» **ABOUT THIS TASK**
Your reply must contain exactly the lines running from the one with "Screen dimensions: 493x384" to the last line of the entries below, both included, and no other lines.

» **Dataset excerpts**
···

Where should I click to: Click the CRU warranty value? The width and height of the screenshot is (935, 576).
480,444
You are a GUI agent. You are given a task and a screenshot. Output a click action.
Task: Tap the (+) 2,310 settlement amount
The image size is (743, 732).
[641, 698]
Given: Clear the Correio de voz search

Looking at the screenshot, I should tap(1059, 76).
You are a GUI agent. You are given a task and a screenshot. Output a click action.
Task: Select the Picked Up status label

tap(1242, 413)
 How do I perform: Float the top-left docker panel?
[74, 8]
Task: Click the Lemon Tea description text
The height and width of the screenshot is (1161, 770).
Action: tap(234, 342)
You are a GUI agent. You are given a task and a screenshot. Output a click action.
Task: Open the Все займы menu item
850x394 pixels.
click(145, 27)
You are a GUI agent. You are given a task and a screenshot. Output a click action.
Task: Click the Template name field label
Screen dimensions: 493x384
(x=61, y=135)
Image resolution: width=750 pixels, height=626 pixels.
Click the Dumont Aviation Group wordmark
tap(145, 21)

···

» **SOLUTION TO THE EXERCISE**
Screen dimensions: 493x384
(x=61, y=135)
Image resolution: width=750 pixels, height=626 pixels.
Click the Dumont Aviation Group wordmark
tap(145, 21)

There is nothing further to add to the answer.